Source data
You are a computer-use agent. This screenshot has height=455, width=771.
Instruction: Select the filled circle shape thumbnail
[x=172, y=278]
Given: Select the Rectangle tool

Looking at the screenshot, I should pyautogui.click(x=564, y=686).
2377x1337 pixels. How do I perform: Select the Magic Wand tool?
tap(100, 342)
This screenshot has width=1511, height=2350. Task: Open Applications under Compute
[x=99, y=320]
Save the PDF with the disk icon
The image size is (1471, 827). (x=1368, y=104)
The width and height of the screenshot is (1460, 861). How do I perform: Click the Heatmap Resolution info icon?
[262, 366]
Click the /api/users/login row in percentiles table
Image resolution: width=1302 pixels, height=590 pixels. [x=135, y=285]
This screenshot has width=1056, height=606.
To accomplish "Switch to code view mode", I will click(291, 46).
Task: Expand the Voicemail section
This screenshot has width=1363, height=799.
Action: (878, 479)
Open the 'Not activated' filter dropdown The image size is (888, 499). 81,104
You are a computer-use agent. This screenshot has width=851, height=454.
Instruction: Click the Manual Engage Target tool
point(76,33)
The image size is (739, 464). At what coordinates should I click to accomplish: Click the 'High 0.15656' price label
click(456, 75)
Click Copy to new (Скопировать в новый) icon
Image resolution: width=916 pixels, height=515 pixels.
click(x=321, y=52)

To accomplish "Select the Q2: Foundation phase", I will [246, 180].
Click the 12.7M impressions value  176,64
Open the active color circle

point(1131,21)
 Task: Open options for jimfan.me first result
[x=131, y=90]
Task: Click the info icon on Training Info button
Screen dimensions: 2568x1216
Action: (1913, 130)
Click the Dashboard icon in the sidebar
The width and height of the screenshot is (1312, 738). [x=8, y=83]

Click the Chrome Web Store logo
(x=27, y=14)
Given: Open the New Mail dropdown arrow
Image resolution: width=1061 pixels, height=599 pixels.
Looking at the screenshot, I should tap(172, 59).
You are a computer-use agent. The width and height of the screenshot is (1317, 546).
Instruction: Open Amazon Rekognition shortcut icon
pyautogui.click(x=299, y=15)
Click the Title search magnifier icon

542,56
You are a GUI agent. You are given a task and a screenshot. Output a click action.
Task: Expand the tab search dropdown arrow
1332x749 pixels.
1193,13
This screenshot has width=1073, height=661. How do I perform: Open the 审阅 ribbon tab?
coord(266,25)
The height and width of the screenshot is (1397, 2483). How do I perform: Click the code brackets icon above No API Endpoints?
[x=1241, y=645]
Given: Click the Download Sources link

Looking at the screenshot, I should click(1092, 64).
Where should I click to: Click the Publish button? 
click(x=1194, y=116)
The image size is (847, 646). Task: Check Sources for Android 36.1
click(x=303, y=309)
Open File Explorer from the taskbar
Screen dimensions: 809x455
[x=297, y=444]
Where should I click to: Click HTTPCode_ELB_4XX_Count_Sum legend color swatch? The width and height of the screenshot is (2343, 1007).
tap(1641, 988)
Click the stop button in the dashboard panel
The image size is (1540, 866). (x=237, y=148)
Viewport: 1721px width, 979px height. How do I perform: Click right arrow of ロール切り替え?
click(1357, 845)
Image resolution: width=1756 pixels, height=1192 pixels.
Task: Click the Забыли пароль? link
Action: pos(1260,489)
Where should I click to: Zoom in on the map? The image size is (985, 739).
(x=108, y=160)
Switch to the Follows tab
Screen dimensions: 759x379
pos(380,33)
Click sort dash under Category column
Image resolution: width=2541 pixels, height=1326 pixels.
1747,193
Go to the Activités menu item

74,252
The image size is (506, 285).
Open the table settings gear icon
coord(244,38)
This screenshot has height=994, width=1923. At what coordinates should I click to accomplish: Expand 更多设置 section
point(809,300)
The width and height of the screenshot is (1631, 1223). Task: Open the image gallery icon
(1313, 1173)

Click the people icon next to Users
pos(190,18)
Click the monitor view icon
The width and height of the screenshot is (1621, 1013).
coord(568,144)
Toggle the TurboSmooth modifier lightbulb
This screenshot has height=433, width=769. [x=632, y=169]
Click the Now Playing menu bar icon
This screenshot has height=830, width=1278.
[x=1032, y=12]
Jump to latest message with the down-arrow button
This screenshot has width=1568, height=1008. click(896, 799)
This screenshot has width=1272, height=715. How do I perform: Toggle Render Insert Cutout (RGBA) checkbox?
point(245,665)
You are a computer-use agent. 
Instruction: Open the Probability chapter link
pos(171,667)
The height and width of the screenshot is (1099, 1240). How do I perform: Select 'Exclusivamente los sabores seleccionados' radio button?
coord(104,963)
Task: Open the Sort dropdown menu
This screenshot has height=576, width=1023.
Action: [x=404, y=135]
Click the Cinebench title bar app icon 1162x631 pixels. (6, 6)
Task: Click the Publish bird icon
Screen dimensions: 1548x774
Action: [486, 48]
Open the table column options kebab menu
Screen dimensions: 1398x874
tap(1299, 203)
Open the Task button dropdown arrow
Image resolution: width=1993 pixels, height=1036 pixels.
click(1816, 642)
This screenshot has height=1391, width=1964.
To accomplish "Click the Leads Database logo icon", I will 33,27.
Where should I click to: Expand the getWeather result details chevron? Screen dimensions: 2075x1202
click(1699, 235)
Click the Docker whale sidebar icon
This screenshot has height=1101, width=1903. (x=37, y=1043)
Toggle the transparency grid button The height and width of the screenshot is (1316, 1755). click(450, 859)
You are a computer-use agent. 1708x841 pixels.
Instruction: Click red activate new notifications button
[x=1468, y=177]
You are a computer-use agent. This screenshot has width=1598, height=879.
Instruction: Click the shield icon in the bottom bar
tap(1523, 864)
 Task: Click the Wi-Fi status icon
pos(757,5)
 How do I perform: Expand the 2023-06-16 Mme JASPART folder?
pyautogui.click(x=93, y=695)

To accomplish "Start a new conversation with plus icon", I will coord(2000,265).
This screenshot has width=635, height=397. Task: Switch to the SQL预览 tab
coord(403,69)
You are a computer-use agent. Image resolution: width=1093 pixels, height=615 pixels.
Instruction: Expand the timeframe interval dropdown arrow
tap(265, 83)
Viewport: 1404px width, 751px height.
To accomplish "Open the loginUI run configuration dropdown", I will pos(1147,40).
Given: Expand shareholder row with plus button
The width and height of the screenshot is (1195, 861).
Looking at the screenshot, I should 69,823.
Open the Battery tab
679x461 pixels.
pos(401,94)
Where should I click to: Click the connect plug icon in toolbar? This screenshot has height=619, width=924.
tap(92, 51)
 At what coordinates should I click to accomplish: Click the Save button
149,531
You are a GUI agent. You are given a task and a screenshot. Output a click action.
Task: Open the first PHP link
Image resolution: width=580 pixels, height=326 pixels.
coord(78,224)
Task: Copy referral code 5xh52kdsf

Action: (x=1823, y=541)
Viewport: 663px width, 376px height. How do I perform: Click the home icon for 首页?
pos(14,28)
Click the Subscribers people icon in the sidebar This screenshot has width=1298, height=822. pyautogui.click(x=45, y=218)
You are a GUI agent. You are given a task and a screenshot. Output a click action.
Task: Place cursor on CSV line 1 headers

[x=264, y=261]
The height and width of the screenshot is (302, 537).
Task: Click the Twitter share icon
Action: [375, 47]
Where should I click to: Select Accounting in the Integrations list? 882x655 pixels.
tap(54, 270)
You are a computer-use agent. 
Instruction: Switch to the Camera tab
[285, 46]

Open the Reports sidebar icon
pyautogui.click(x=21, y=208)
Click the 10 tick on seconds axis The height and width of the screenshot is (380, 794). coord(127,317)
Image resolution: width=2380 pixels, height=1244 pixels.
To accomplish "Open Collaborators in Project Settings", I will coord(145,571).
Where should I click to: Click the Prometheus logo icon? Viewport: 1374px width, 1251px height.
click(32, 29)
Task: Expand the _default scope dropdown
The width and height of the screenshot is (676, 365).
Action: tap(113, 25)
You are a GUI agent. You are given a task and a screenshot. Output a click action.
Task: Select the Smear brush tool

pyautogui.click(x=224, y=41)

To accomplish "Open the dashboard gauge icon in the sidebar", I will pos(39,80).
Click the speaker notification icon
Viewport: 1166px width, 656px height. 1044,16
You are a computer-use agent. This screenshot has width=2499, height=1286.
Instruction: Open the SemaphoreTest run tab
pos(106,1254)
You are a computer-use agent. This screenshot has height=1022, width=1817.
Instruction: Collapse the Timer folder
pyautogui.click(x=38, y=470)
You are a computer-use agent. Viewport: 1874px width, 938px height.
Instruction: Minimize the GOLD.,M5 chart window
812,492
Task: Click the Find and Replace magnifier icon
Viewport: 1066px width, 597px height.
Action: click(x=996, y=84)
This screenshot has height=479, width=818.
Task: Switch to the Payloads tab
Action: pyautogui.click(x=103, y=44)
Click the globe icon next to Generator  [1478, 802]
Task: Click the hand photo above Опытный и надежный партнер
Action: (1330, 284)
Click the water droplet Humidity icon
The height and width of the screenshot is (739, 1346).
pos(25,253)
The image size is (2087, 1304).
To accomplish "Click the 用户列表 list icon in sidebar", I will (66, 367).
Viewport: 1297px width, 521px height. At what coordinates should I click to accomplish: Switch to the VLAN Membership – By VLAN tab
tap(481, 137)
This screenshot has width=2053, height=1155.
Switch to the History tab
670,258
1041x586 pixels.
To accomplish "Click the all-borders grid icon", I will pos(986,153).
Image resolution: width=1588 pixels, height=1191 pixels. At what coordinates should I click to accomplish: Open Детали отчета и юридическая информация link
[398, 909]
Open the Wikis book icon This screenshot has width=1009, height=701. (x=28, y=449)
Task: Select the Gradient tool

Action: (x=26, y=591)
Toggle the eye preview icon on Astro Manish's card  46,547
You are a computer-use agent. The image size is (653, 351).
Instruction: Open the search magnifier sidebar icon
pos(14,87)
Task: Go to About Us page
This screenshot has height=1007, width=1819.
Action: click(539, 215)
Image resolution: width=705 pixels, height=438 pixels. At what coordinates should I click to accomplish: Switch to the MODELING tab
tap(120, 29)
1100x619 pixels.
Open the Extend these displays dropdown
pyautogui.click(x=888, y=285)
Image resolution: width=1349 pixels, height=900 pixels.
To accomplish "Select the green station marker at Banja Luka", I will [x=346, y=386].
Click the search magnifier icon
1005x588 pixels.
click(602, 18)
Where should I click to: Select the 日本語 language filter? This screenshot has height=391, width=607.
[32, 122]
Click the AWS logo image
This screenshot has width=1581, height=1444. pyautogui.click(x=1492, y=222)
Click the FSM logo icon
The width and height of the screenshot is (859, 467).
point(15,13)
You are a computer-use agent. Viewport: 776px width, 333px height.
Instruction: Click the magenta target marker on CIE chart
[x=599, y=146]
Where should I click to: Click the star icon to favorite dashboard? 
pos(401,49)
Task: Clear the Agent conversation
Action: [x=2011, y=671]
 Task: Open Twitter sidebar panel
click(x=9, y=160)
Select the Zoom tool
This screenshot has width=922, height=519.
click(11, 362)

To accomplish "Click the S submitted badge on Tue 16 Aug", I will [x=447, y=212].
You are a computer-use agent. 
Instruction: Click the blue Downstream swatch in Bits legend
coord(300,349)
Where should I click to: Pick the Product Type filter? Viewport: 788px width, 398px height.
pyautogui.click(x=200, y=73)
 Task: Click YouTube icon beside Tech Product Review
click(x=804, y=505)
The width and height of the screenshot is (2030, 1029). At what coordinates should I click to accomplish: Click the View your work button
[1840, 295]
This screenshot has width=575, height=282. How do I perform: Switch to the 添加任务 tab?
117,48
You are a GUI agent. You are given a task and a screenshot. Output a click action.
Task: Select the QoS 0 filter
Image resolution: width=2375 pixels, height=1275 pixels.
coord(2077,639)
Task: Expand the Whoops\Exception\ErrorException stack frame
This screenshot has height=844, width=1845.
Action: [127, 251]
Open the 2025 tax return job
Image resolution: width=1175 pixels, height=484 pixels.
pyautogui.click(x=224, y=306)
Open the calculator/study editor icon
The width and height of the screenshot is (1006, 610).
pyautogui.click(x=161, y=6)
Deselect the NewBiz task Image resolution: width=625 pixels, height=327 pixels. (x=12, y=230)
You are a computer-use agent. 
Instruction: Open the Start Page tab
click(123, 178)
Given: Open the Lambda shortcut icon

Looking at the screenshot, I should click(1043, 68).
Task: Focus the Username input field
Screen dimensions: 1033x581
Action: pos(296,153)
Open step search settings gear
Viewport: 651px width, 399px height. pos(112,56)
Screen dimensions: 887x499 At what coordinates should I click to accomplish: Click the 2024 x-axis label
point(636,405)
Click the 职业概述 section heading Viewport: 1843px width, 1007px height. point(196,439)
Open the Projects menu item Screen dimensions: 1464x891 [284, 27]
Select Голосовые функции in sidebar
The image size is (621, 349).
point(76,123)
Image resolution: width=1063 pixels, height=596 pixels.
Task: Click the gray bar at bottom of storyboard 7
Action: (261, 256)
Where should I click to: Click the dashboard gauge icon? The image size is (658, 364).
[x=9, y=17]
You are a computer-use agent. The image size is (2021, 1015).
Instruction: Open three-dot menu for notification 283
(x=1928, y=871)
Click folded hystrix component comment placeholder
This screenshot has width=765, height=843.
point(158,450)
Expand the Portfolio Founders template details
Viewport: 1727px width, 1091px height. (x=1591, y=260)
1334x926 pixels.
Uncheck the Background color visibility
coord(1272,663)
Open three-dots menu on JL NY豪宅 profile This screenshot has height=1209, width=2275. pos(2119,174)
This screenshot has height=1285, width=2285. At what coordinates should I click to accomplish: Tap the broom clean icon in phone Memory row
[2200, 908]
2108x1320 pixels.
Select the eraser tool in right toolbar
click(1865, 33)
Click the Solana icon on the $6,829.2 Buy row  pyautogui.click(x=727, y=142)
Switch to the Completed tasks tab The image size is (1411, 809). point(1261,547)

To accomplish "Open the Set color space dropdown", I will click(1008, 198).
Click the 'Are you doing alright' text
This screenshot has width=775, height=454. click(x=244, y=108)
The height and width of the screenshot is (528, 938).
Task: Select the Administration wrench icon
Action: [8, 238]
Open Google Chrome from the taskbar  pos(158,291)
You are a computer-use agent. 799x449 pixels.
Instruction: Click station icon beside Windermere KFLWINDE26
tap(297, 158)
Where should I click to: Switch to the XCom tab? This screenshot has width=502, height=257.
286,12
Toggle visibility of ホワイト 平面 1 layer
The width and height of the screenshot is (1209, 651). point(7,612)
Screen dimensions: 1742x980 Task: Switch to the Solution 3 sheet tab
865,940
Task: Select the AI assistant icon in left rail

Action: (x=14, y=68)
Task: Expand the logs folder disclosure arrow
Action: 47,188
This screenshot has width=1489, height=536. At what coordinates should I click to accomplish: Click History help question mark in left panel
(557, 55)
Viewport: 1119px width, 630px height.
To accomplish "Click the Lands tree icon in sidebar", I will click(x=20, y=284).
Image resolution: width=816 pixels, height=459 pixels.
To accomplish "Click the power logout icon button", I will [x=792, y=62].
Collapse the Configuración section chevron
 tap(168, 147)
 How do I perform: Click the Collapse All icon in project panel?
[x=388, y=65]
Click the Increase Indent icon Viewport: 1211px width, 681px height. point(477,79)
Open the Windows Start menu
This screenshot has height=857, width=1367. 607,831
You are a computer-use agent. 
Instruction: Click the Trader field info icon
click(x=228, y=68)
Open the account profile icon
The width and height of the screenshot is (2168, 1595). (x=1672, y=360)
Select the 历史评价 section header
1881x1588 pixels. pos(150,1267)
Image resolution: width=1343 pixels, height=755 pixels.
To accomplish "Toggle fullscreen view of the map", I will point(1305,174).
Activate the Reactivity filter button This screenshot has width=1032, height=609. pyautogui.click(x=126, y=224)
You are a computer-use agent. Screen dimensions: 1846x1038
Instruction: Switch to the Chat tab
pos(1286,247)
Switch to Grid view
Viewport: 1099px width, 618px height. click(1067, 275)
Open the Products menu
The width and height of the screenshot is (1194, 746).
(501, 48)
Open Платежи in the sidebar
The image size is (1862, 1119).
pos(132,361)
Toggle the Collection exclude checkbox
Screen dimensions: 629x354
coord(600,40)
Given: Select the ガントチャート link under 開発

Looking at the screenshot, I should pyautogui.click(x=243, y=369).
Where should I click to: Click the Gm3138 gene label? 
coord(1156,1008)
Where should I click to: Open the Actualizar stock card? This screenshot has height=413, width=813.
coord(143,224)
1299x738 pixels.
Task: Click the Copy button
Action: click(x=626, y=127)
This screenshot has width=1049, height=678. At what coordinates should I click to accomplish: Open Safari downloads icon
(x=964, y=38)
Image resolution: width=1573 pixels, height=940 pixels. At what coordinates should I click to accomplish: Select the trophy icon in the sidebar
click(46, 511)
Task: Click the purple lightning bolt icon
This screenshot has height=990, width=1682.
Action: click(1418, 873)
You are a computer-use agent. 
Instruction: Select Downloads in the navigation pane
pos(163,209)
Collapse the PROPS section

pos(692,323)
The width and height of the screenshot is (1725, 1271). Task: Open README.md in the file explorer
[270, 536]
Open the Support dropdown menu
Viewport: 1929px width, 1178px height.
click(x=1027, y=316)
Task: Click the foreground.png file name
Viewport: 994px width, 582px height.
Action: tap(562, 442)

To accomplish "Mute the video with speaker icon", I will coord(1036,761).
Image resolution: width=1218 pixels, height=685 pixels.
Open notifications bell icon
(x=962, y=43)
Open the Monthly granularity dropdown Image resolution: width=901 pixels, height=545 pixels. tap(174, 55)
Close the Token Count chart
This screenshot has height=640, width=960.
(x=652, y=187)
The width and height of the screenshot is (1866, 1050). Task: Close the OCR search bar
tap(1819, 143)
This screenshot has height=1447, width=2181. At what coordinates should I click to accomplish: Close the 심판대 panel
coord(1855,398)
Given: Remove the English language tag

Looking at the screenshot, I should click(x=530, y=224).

What needs to be done: Word for word, please print every line from the beginning of the records to the line bearing "Task: Expand the Voicemail section", counting both ends and stopping there.

Solution to this exercise:
You are a computer-use agent. This screenshot has height=455, width=771.
Instruction: Select the filled circle shape thumbnail
[x=172, y=278]
Given: Select the Rectangle tool

Looking at the screenshot, I should pyautogui.click(x=564, y=686).
2377x1337 pixels. How do I perform: Select the Magic Wand tool?
tap(100, 342)
This screenshot has width=1511, height=2350. Task: Open Applications under Compute
[x=99, y=320]
Save the PDF with the disk icon
The image size is (1471, 827). (x=1368, y=104)
The width and height of the screenshot is (1460, 861). How do I perform: Click the Heatmap Resolution info icon?
[262, 366]
Click the /api/users/login row in percentiles table
Image resolution: width=1302 pixels, height=590 pixels. [x=135, y=285]
This screenshot has width=1056, height=606.
To accomplish "Switch to code view mode", I will click(291, 46).
Task: Expand the Voicemail section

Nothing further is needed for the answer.